WORK ITEM — All of the records must be set down again word for word.
DATA SHOWN section start
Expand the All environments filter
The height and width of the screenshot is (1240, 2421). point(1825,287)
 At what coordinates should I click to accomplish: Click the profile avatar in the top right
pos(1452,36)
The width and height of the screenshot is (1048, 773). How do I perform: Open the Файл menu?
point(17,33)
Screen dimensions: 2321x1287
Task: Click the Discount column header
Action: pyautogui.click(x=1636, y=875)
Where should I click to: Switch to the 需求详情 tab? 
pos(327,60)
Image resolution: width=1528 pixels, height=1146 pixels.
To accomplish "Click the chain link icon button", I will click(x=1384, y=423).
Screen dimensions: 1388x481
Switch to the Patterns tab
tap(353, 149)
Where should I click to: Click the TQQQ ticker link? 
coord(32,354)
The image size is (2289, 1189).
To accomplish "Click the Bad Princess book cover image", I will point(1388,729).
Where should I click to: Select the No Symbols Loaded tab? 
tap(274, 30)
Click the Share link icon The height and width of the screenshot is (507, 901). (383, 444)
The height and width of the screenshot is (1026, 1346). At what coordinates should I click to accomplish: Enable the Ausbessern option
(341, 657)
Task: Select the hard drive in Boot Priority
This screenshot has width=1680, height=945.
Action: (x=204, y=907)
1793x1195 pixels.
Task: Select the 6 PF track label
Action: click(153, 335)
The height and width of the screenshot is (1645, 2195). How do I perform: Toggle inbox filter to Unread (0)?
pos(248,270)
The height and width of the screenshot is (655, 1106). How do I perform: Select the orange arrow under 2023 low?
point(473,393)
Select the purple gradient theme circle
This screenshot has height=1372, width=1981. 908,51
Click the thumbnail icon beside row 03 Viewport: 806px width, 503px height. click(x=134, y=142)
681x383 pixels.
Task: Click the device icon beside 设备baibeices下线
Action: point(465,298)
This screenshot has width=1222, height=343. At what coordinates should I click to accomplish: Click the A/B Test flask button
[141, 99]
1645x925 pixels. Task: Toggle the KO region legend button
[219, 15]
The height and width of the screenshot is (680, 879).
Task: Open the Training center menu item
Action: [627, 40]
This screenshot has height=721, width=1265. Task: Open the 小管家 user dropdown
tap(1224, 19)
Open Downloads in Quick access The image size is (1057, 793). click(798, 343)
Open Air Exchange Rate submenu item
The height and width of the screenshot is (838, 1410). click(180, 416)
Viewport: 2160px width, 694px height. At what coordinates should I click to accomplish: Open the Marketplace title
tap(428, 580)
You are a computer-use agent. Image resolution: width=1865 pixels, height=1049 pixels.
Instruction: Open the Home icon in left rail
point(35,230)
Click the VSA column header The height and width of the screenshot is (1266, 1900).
DATA SHOWN section end
WRITTEN REPLY —
Expand the All environments filter
The height and width of the screenshot is (1240, 2421). point(1825,287)
 At what coordinates should I click to accomplish: Click the profile avatar in the top right
pos(1452,36)
The width and height of the screenshot is (1048, 773). How do I perform: Open the Файл menu?
point(17,33)
Screen dimensions: 2321x1287
Task: Click the Discount column header
Action: pyautogui.click(x=1636, y=875)
Where should I click to: Switch to the 需求详情 tab? 
pos(327,60)
Image resolution: width=1528 pixels, height=1146 pixels.
To accomplish "Click the chain link icon button", I will click(x=1384, y=423).
Screen dimensions: 1388x481
Switch to the Patterns tab
tap(353, 149)
Where should I click to: Click the TQQQ ticker link? 
coord(32,354)
The image size is (2289, 1189).
To accomplish "Click the Bad Princess book cover image", I will point(1388,729).
Where should I click to: Select the No Symbols Loaded tab? 
tap(274, 30)
Click the Share link icon The height and width of the screenshot is (507, 901). (383, 444)
The height and width of the screenshot is (1026, 1346). At what coordinates should I click to accomplish: Enable the Ausbessern option
(341, 657)
Task: Select the hard drive in Boot Priority
This screenshot has width=1680, height=945.
Action: (x=204, y=907)
1793x1195 pixels.
Task: Select the 6 PF track label
Action: click(153, 335)
The height and width of the screenshot is (1645, 2195). How do I perform: Toggle inbox filter to Unread (0)?
pos(248,270)
The height and width of the screenshot is (655, 1106). How do I perform: Select the orange arrow under 2023 low?
point(473,393)
Select the purple gradient theme circle
This screenshot has height=1372, width=1981. 908,51
Click the thumbnail icon beside row 03 Viewport: 806px width, 503px height. click(x=134, y=142)
681x383 pixels.
Task: Click the device icon beside 设备baibeices下线
Action: point(465,298)
This screenshot has width=1222, height=343. At what coordinates should I click to accomplish: Click the A/B Test flask button
[141, 99]
1645x925 pixels. Task: Toggle the KO region legend button
[219, 15]
The height and width of the screenshot is (680, 879).
Task: Open the Training center menu item
Action: [627, 40]
This screenshot has height=721, width=1265. Task: Open the 小管家 user dropdown
tap(1224, 19)
Open Downloads in Quick access The image size is (1057, 793). click(798, 343)
Open Air Exchange Rate submenu item
The height and width of the screenshot is (838, 1410). click(180, 416)
Viewport: 2160px width, 694px height. At what coordinates should I click to accomplish: Open the Marketplace title
tap(428, 580)
You are a computer-use agent. Image resolution: width=1865 pixels, height=1049 pixels.
Instruction: Open the Home icon in left rail
point(35,230)
Click the VSA column header The height and width of the screenshot is (1266, 1900).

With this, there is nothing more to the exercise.